I am suddenly much too warm; pain knifes my knee; my stomach lurches; I must get to my feet and away from the group and I must do it now; I rise in a rush; my knee buckles; I stumble and fall helplessly toward the Bickers, like a waterfall newly created, tumbling toward the unsuspecting rocks; I hold my walking stick before me; the stick plunges onto Bicker heads; I whoosh down behind it. I break my fall on the convenient chest and defensive hands of Mr. B. My water bottle bounces off Mrs. B’s shoulder and onto her cream-colored slacks.
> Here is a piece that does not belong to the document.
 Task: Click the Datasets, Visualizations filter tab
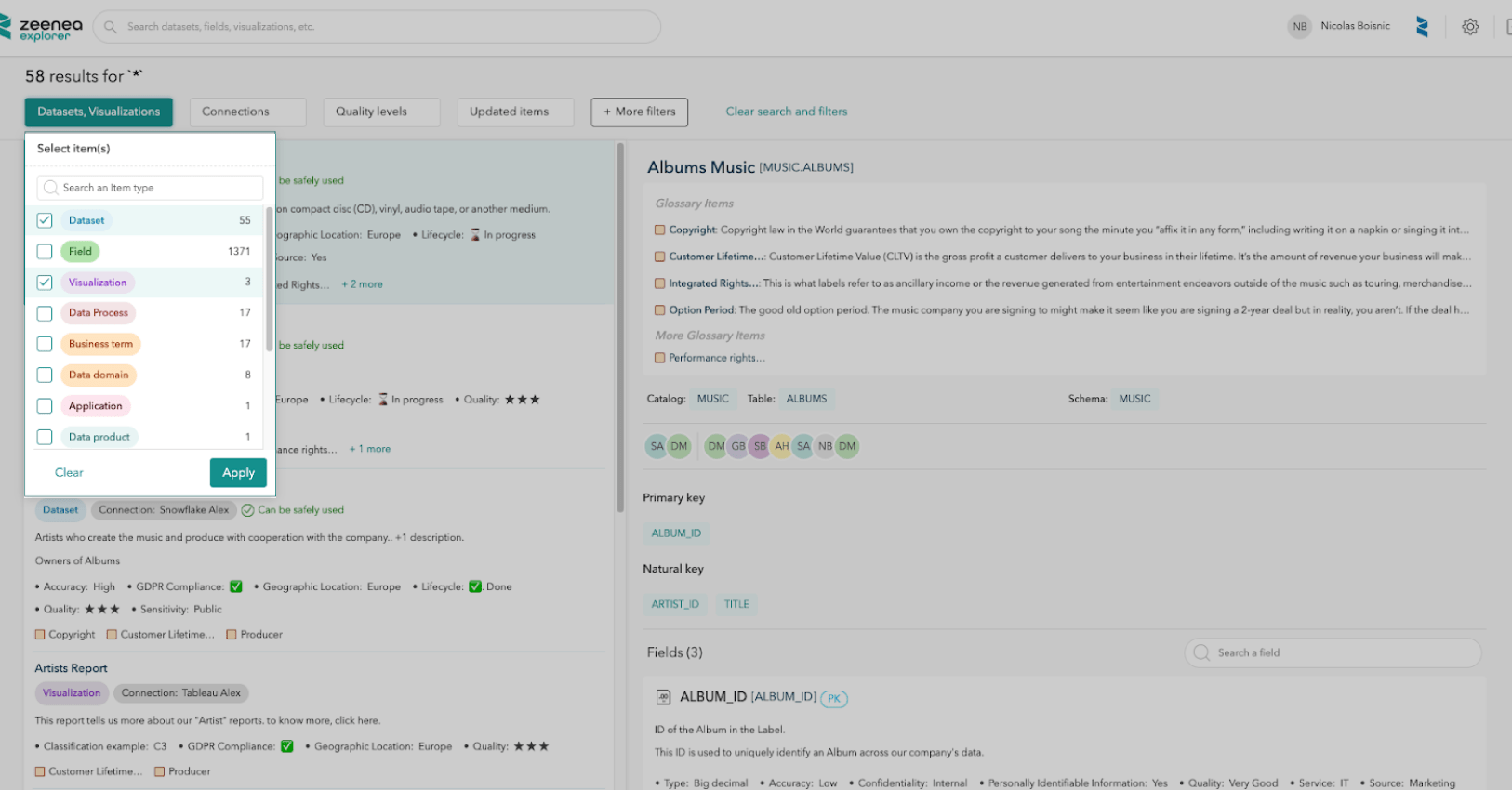99,112
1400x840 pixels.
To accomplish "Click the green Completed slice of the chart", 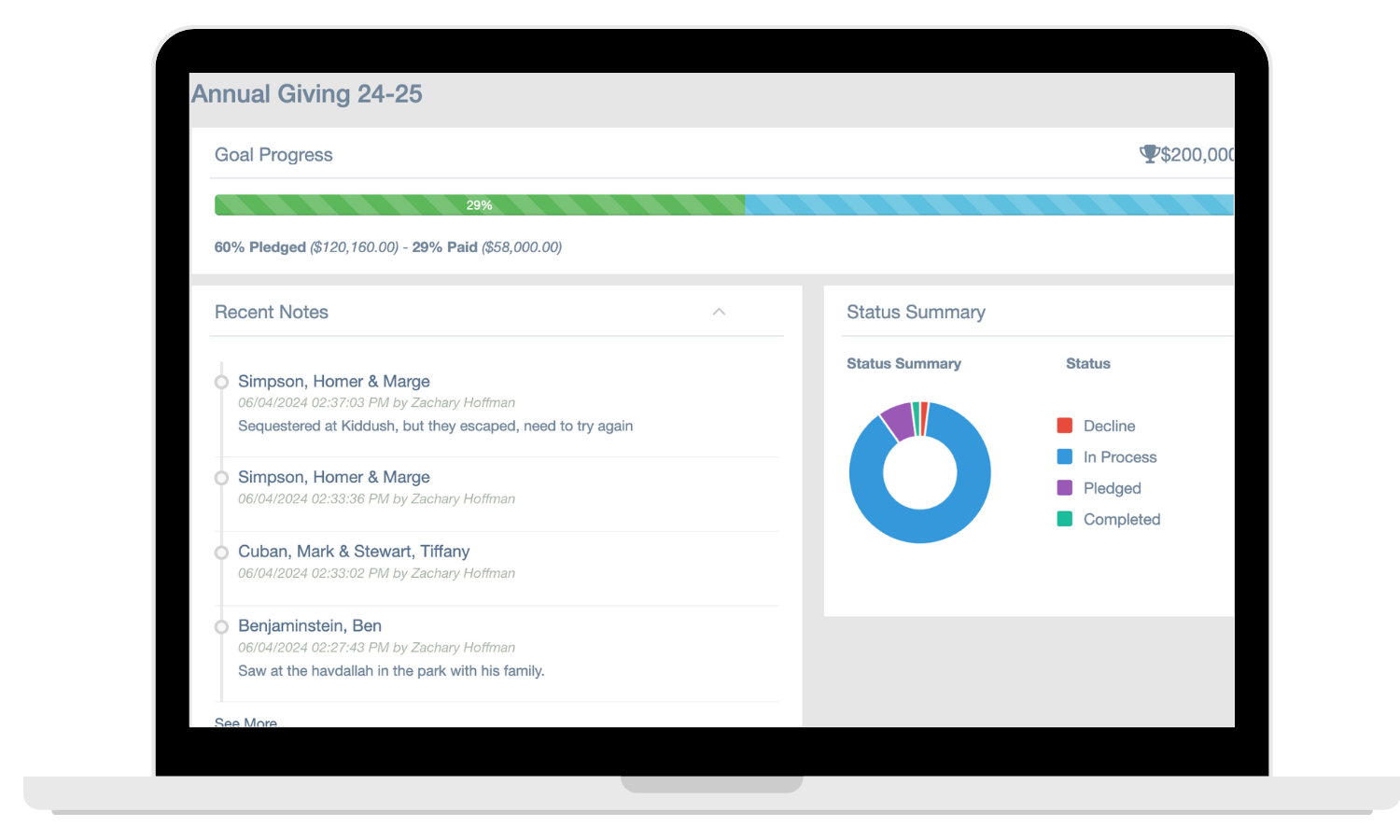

“Sorry,” I mumble, “very sorry.” The Bickers stare at me. Much like two lemurs might, I think, if a television set had just dropped onto their lemur noggins and rolled to a stop in their lemur laps. I grab the water bottle and begin the awkward ascent. I restore myself to the upright, all my weight on one leg. Michael hands me back my walking stick. I smooth down my khaki shirt.

“It’s hard to keep your balance here,” I say.

+

Cathy Parker, the City Attorney for a tiny berg in Washington state, is writing her first novel, which involves a woman, a beluga whale and aliens. While she retains moderate hopes for the woman and mixed feelings about the aliens, she has her fingers crossed for the whale. Ms. Parker is obtaining her MFA in Creative Writing, a process she describes as even more deflating than the law school socratic method.